By default, they collapse everything in a query:
SELECT COUNT(DISTINCT author_name) FROM ArticleAuthors;
But these make the final piece of the puzzle for returning to our original table, if you prefer to look at it:
SELECT group_concat(author_name, " and "),
title,
Journals.publisher,
Articles.journal
FROM ArticleAuthors
JOIN Articles
ON ArticleAuthors.article_id=Articles.article_id
JOIN Journals
ON Articles.journal=Journals.journal
GROUP BY Articles.article_id
ORDER BY author_number;
Modifying the Schema
Create Table
The CREATE TABLE
directive does exactly what it says - creates a table.
You have already seen examples of it in the schema:
CREATE TABLE Journals (
journal TEXT PRIMARY KEY,
publisher TEXT
);
CREATE TABLE Articles (
article_id TEXT PRIMARY KEY,
title TEXT,
journal TEXT,
FOREIGN KEY (journal) REFERENCES Journals(journal)
);
CREATE TABLE ArticleAuthors (
article_id TEXT,
author_name TEXT,
author_number INTEGER DEFAULT 1,
PRIMARY KEY (author_name, article_id),
FOREIGN KEY(article_id) REFERENCES Articles(article_id)
);
Note that we can tell it our keys and foreign keys - and where they come from.
This is not strictly necessary, and databases you are investigating might not do it - but it can really help when reading about a database, or validating it.

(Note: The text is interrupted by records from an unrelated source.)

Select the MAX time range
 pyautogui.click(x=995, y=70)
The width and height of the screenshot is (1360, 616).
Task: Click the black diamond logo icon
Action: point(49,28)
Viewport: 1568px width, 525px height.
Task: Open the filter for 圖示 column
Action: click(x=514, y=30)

For example, FOREIGN KEYs must have (at least) one target value in the target column.
Modifying Tables
There is a ALTER TABLE
directive, and it is fairly versatile, but creates a strange .schema
and struggles on some modifications.
For small data, it is often easier to trash the old table and start over, copying data:
ALTER TABLE ArticleAuthors RENAME TO oldArticleAuthors;
CREATE TABLE ArticleAuthors (
article_id TEXT,
author_name TEXT,
author_number INTEGER DEFAULT 1,
PRIMARY KEY (author_name, article_id),
FOREIGN KEY(article_id) REFERENCES Articles(article_id)
);
INSERT INTO ArticleAuthors(
article_id,
author_name,
author_number
)
SELECT article_id, author_name, author_number
FROM oldArticleAuthors;
DROP TABLE oldArticleAuthors;
I find it useful to write my schemas in separate files, and initialize a database using the command-line interface (or, as we will see, python library).
Assignment
Play around with the data, and if you want, with other examples from across the internet. W3Schools, opened on a websql-compliant browser (non-Firefox), gives you a sqlite3
session in the browser with an editable input and prettyprinted output.
Your proper assignment, however, is to:
Design a (3NF compliant) schema to store the Student Data in SQLite syntax. Save it as
gradebooks.schema
, and upload the file to brightspace - we will need it tomorrow as we get into using Python to interface with the data.
This is going to be the most complicated schema yet - so I will offer some advice.
- You should use your
python
file reading skills to get your column names, and python string manipulation skills to turn them into a schema. Don't try to write all thestudents.csv
columns by hand! Write them by computer, and tweak them by hand. - Storing the different gradebooks is going to be an adventure - with their different numbers of HWs, Quizzes, etc.
- You can have a table for assignment descriptions - with assignment names (like "HW1"), assignment type (like "Quiz"), maximum values, and course id.
- You can then many-many join students to that table, to record their score in each assignment.
- You can discard the
final_grade
column. Externally computed columns are almost always lies.